Nous dégusterons un Sancerre blanc avec nos entrées puis "Le Temps qui Reste" le chatus de Benoit Salel que personnellement j'adore. En prenant la commande des vins, Angèle nous fait part d'une grande nouvelle. Nicolas Kuhn, le sommelier des 3 dernières années, revient retrouver la chaleur de l'Ardèche et l’atmosphère professionnelle, bienveillante et détendue de Montfleury. Angéle règne sur la salle mais laisse les personnalités s'épanouir. On a vu Laure évoluer au fils des années, elle aime l'établissement qui lui a permis d’acquérir confiance et compétence, les 2 dames de Montfleury ne se font jamais d'ombre, c'est un bonheur de les voir pratiquer l'art de l'accueil. De Laure, Richard m'a dit un jour qu'elle avait"un supplément d'ame".Angèle était une femme orchestre, l'ame de la maison, la gestionnaire , la sommelière où elle excellait (les vignerons ardéchois ne sauraient trouver meilleure avocate). Elle a engagé Nicolas, lui a laissé développer sa personnalité, son humour, sa science et son expertise. C'est ce qu'il n'a pas trouvé dans la maison où il a œuvré quelque temps et où le sommelier a redouté l'ombre qu'il aurait pu lui faire. Nous apprécions la maison où il ne s'est pas épanoui, le sommelier aussi, dommage d’être passé à coté de ce garçon remarquable.

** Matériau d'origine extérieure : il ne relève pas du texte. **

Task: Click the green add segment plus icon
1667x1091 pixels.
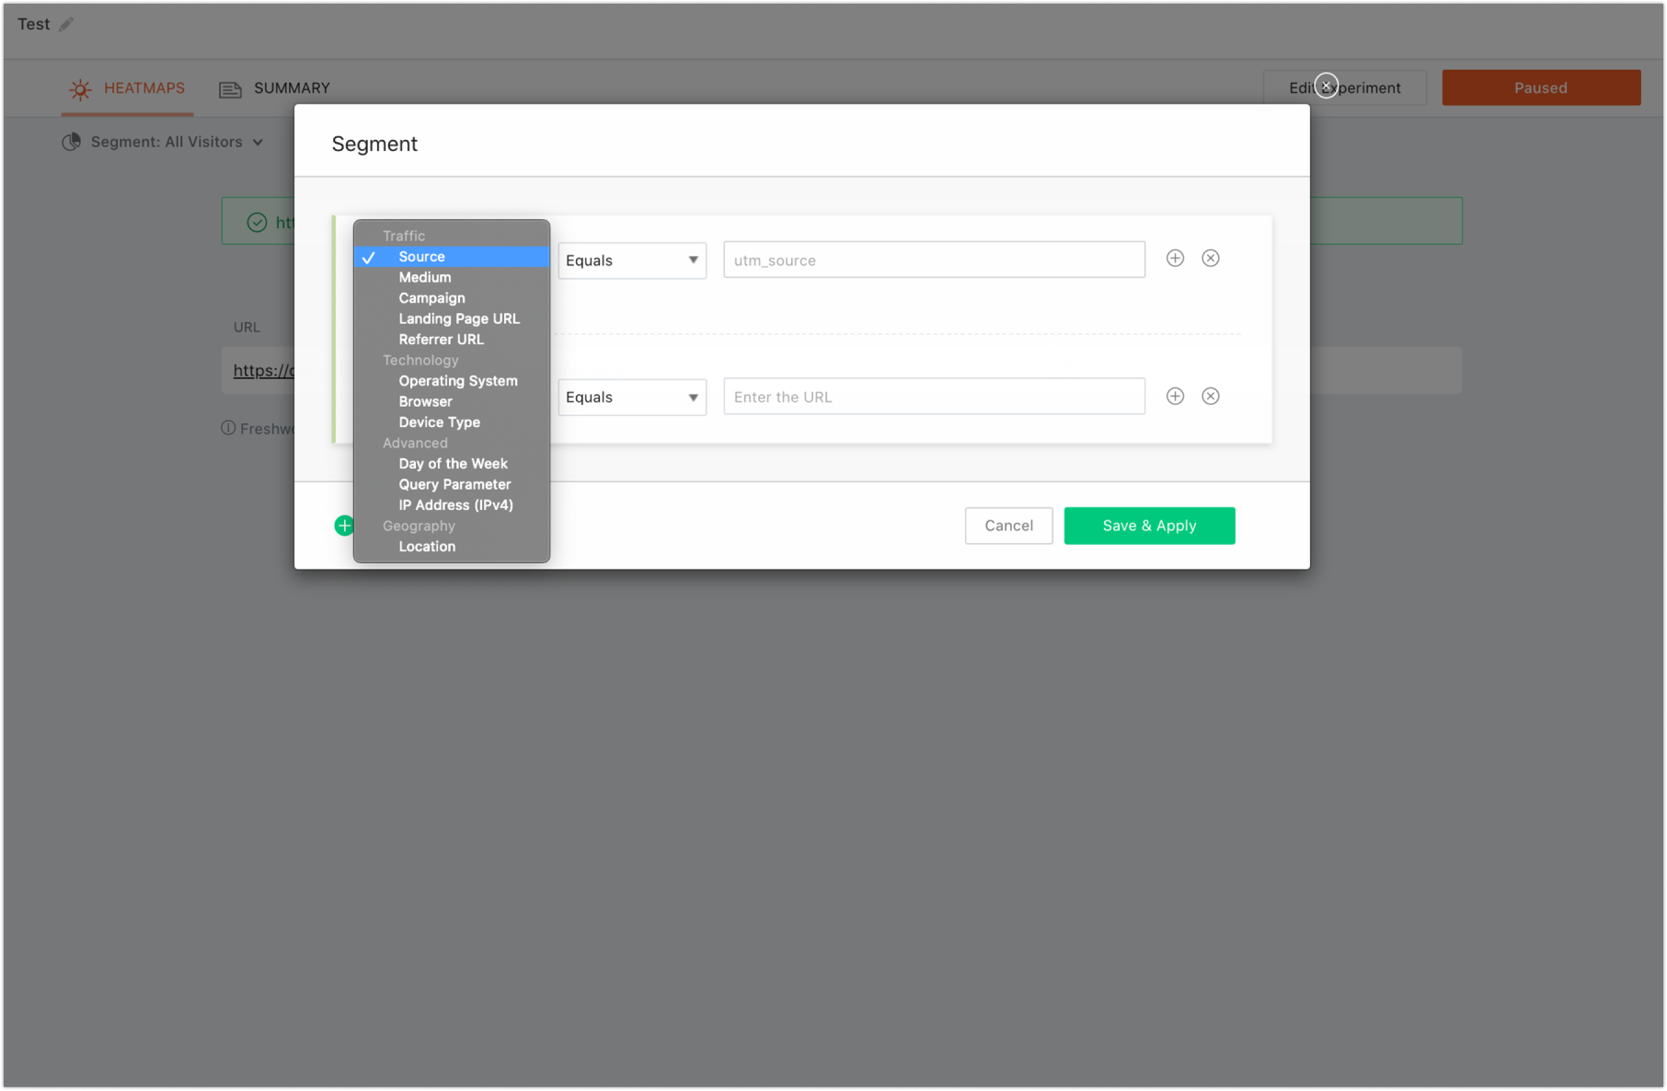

Nous avons le choix entre 3 entrées. Personnellement, je choisis le ris de veau qui est une des signatures du chef. Richard Rocle est devenu
vice-champion d'Europe de produits tripiers avec son ris de veau. Un
plat original avec une préparation à base de cacao produit par la maison Vertueux à Labégude. Aujourd'hui, le chef propose une recette différente : Ris de Veau, champignons et macaroni, balsamique, choux-fleur et scorsonère. Comme nous choisissons de prendre 2 entrées, les 3 entrées de la carte figurent à notre table. Mon second choix se porte sur la Noix de Saint Jacques et Blanc de Seiche, Céleri Rave Poire et Jalapeno Chocolat lacté de la maison Vertueux. Le Jalapeno est un piment, une variété mexicaine. J'ai eu le plaisir de constater que la maison Vertueux est revendu par la boutique l'Ardèche à Paris, rue saint Paul dans le 4ème et tenue par un montpezatien, Laurent Haond.

Sur le dessus une belle lamelle de Tuber Melanosporum. Le paradis du gastronome. Carême, le mal nommé pour un plat aussi généreux.